And how ironic is it that Israel, the US and the West is blaming Hamas for the wreckage wreaked on Gaza, saying it's Hamas' fault that Palestinians are living with no electricity, no sewage control, no water, etc. that Hamas is the one responsible for setting them free of Israel's strangehold. Amira Hass reports:
"Hamas operatives had been sawing away the foundations of the wall between Egyptian and Palestinian Rafah for a few months to make it easier to blow it up when the time came, a source close to the Popular Resistance Committees (PRC) in Rafah told Haaretz Wednesday.
A central Hamas operative partially confirmed the report, although he told Haaretz it was PRC operatives who had prepared to breach the wall, while Hamas policemen did not interfere. In any case, Hamas has for months been discussing the need to take the initiative in ending the siege of Gaza.
Apparently, after four days of hermetic closure, following months of siege, the planners believed the political and social conditions were ripe to bring down the iron wall that Israel had put up."
What we have here now is a problem: how can the world continue to blame the suffering on Hamas when it is they who seem to be the only one concerned about the Palestinians? How can we continue to accuse them of selfishness, cutting their own electricity for "propaganda purposes" and isolate them when they blow up a wall that has encased Gazans to their worst nightmare? How can we stop Gazans from responding positively to Hamas when they do so many things that help them?
That is the dilemma now that is posed for the West. Hamas has done what no other body was able to do: give relief to Palestinians, give them access to aid and supplies, and most importantly, give them (a brief sense of) freedom. This latest event has bodly defined what Palestinians have been saying all along: the world is indifferent to their suffering. All the lip service about two-states, refugees, and freedom has led them to a closed area that is one of the most densely populated in the world. The world looks on by, talks the good talk while doing nothing to stop Israeli atrocities that claim more and more lives. We sit in horror as Olmert overtly claims that his policy is a collective punishment, and yet the international community does nothing about it. In fact, it does worse than nothing: it praises the oppressor for dealing with it swiftly! Now that is hubris.

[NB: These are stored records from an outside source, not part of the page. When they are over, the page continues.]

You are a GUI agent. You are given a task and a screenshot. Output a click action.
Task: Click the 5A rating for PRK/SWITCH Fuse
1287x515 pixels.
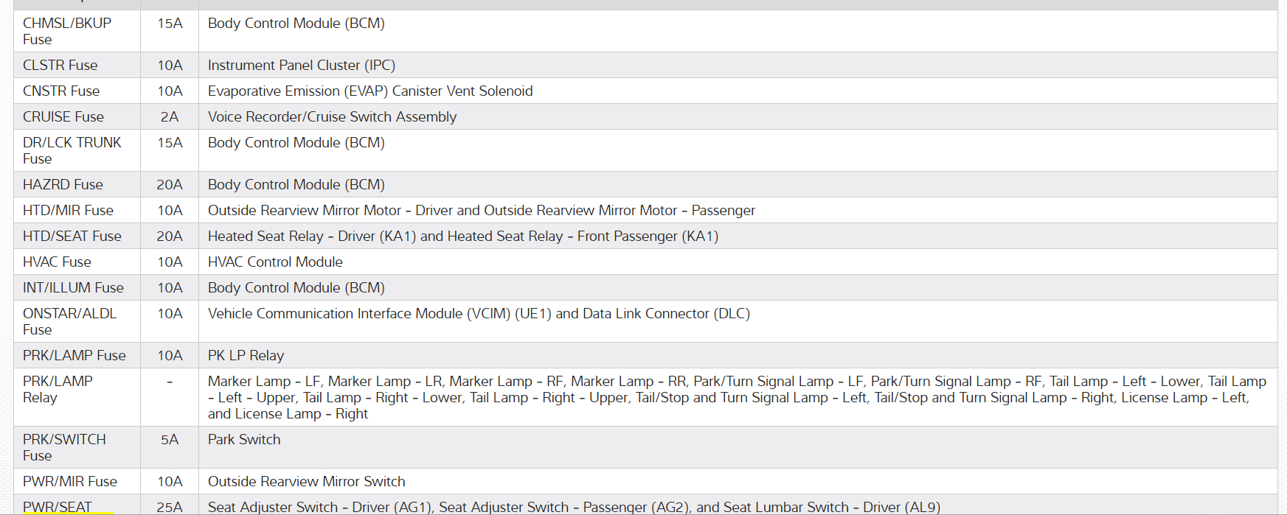pos(170,439)
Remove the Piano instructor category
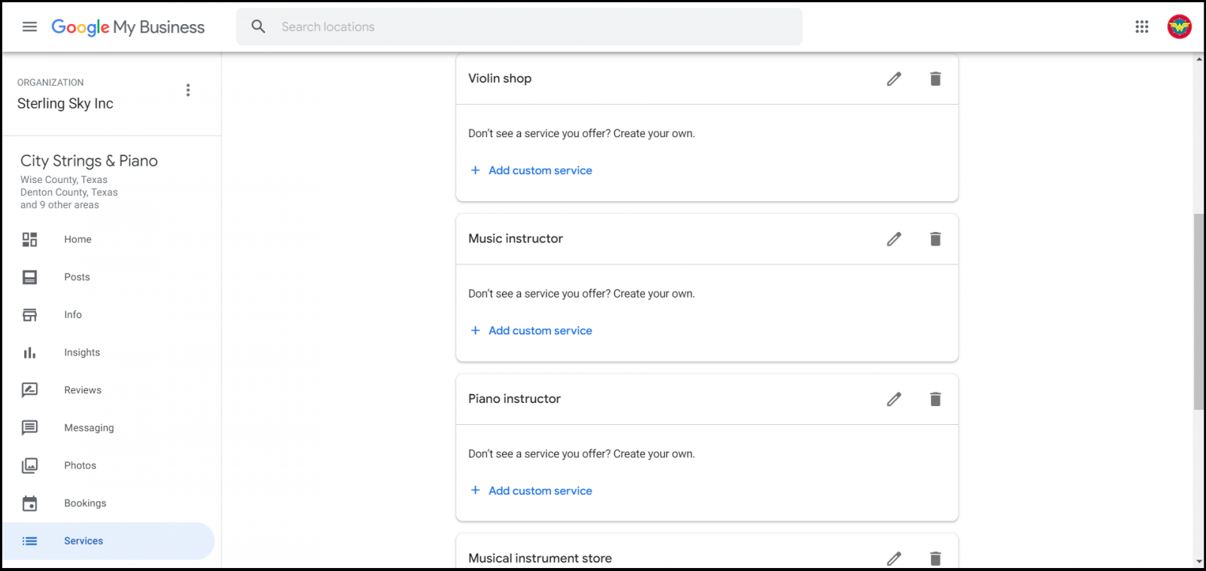 tap(935, 399)
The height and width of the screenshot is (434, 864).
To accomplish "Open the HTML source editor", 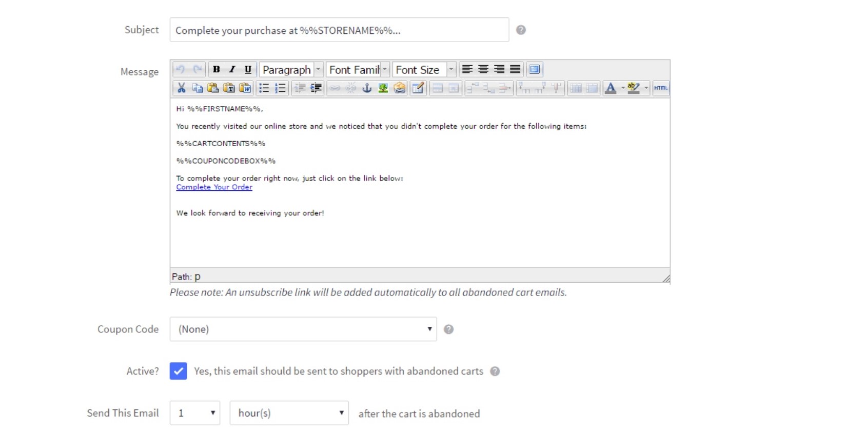I will click(660, 88).
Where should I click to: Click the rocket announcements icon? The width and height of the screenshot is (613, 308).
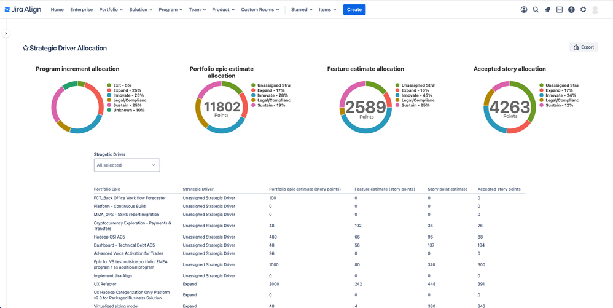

The suffocation of the Gazans as a strategy by the West to weaken Hamas culminated at the Rafah border. With stunning clarity, the explosions that broke down the barrier were the metaphor that highlighted the failure of the international consensus. Only uncanny timing can explain Kathleen Christison's article on the illegitimacy of the "international consensus" (IC) as a broker in the Israel-Palestine conflict appearing on the same date that the wall fell, focusing on how the IC has failed in even accounting for a Palestinian commentary on peace talks and negotiations. Christison is scathing on the purposes of the IC:
"The international community does not initiate policies; it merely parrots and goes along with the positions promoted by the centers of international power, in this case the U.S. and Israel.
There is in fact no international consensus supporting two states for Palestine-Israel. Those who cite UN Security Council Resolution 242 as the basis...did not even mention Palestinians except as "the refugee problem" and clearly did not put forth a proposal for two states in Palestine-Israel."

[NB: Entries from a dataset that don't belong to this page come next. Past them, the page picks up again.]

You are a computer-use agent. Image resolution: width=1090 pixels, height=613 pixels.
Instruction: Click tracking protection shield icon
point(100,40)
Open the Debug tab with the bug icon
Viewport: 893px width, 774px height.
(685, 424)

The advocacy of a one-state solution is consistently criticised by two-staters because of an agreement by the IC that two-states is what the world can accept. But the IC has always been dormant on Palestinian demands; hence the IC is only a lapdog for the superpowers who dictate policy of the conflict, aka the US and Israel since the fall of the Soviet Union.
What has the IC done for Gaza? Nothing but jargon and rhetoric. The UN is inept and Europe only wants to placate the US and Israel. Canada is silent, China is indifferent as they have nothing to gain, Russia is ineffective and Australia is mute on the topic. Six months went by and Gaza was a massive prison with the IDF exercising impugnity on helpless Palestinians. They turned off the lights, bombs flew and Gazans were starved; the IC sat on their hands and gave Israel a pat on the back for stealthly dealing with the irritating Qassams. Have we forgotten that Qassams are still being launched despite the sanctions and blockades? Or the narrative that Qassam fire was preceded by IDF-inflicted deaths? Where are the results that would justify this collective punishment that is a violation of the Geneva Accords?

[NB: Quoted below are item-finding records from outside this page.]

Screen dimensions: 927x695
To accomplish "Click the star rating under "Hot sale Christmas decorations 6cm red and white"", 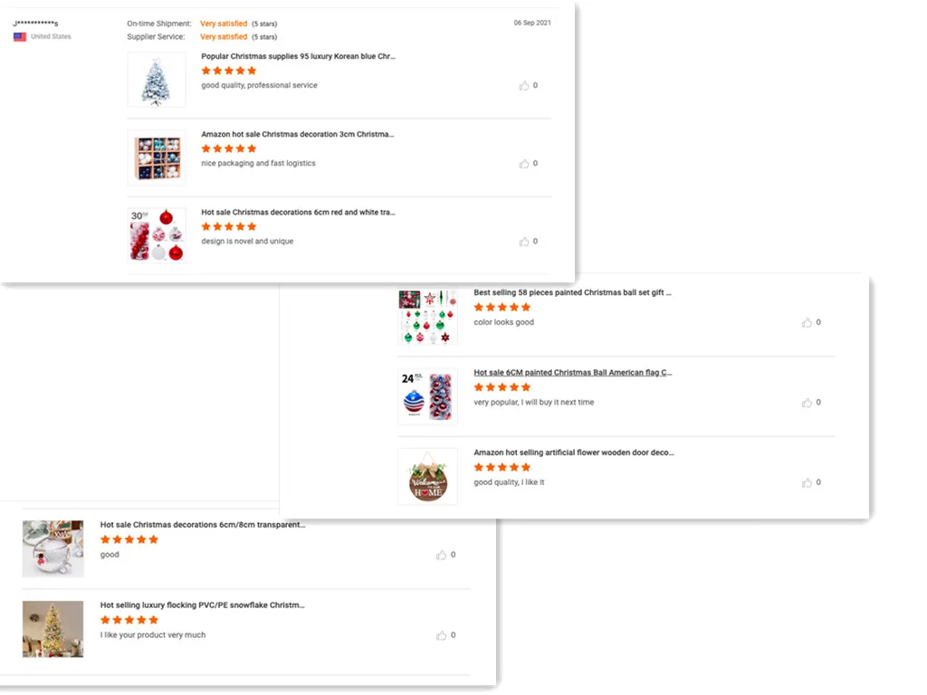I will pos(229,226).
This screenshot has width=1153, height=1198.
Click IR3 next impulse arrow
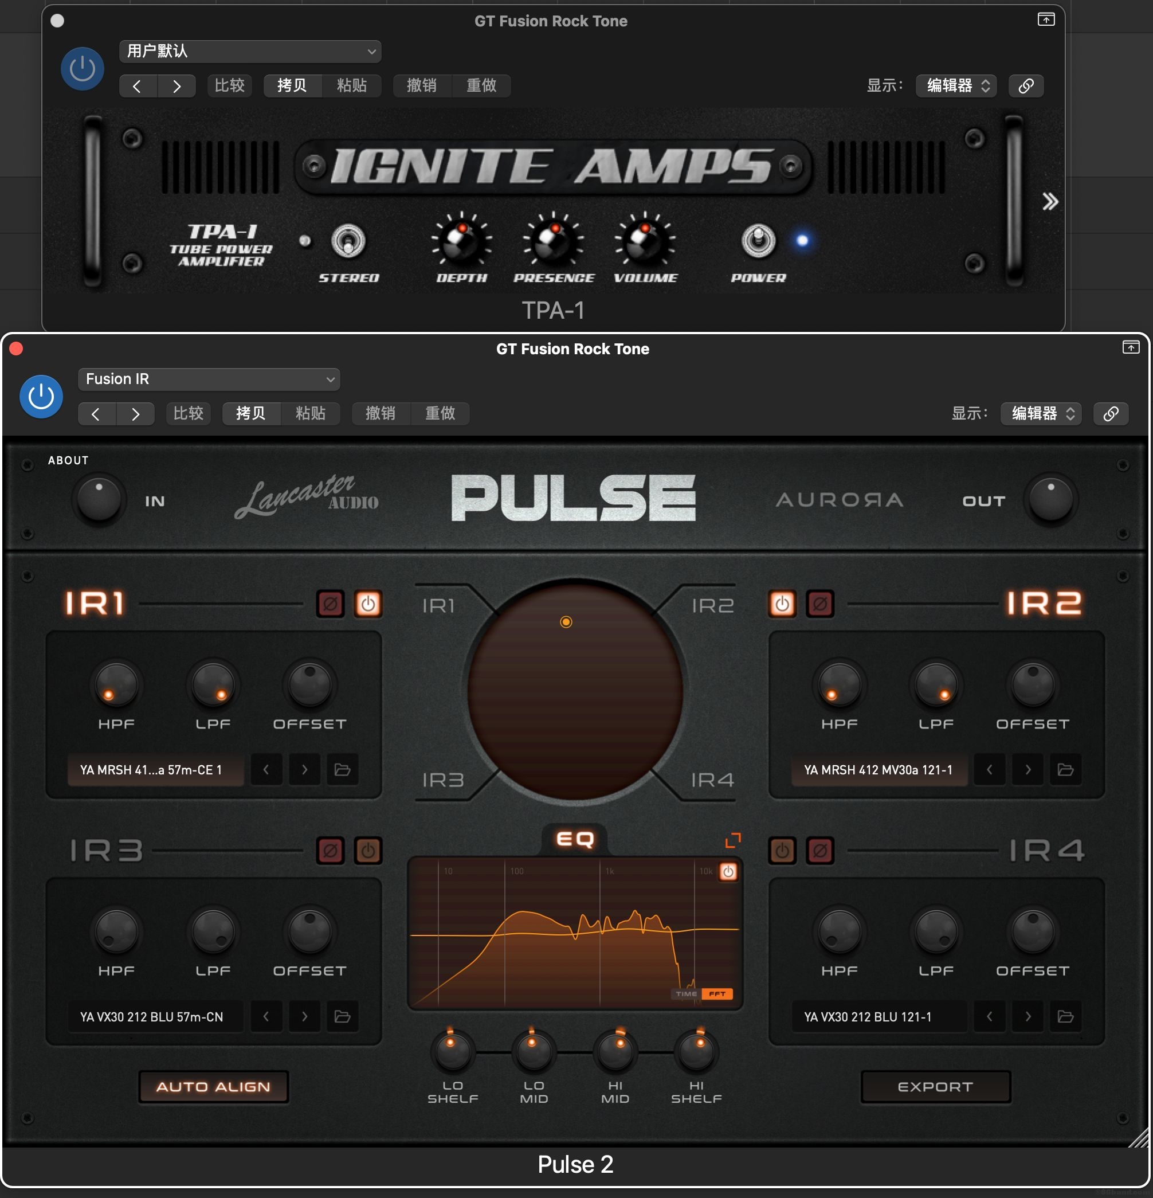(x=304, y=1016)
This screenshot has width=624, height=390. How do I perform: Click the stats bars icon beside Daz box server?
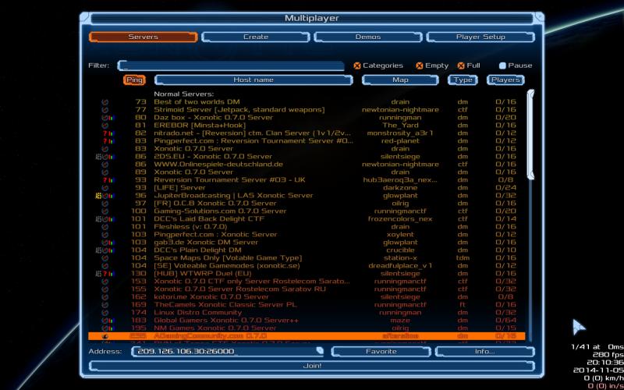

Without a doubt the Rafah breach is a bitter rebuke to not only the IC but also on Mahmoud Abbas and his Fatah party. While Abu Mazen propped up his phony government to play the game of peacetalk with Olmert and Bush, he candidately embraced the IC's dismissal of anything Gaza-related. Annapolis is the perfect paradigm of this: constructed and supervised by the two heavyweights directing orders to the beaten. Gaza was not even mentioned in Annapolis. It is a rude awakening to Abu Mazen as he struggles to gain any hint of success through his process of engagement (or collusion?) while Hamas took a big stride for Palestinian resistance. Israel maintains its construction in the West Bank and violence has increased during the Annapolis timeframe: this is what the Palestinians have gained when playing peace with the occupier and its most ardent supporter (and exporter of arms and aid). This is what they have struggled for? More housing for Israelis? More land theft? More grievances and lost trees and crops?
Now Abbas faces a test that he has to match Hamas' resolve and message that the IC, US and Israel do not have the Palestinians' best interest at heart. The Palestinians have taken it upon themselves to break free of the entrapments and impasses that has afflicted them for so long. They were not meant to take matters in their own hands; the elite is meant to resolve this issue for them. But you could forgive them into thinking that the world has forgotten about them. Jeff Halper testifies of the Palestinian temperment of not giving in:
"Not only have the Palestinians experienced the dehumanization all oppressed and colonized peoples experience, not only have they been made into the embodiment of the rich and powerful's greatest fear, evil "terrorists" who may tear down their privileged "civilization," but they have been turned into guinea pigs...
And yet the Palestinian people -- and in particular those who remain sumud, steadfast, in Palestine -- continue not only to resist but to surprise and confound its would-be Israeli master at every turn. Despite unlimited control, a complete monopoly over the use of force, utter callousness and a vaunted Shin Beit, Israel's military intelligence, Palestinians vote as they want, resist, carry on their daily lives with dignity -- and blow huge holes in the walls and policies constructed in order to imprison and defeat them."
Certainly the fight is not over. Egypt will close the border, Israel will remain its tight squeeze on Hamas, and the world will try to isolate them again. But the piercing of the bubble might shake a few people to realise that Gazans are not living normal lives and that Israel is not being a benevolent occupier. Annapolis is on thin ice as of this moment and Hamas may have made the West take them seriously. There is plenty of resistance against the other wall that demarcates the West Bank into swiss cheese. They stand up to their bullies every day demanding justice. The world has been shamed by the Palestinians: Will they take this notice of despair and respond this time?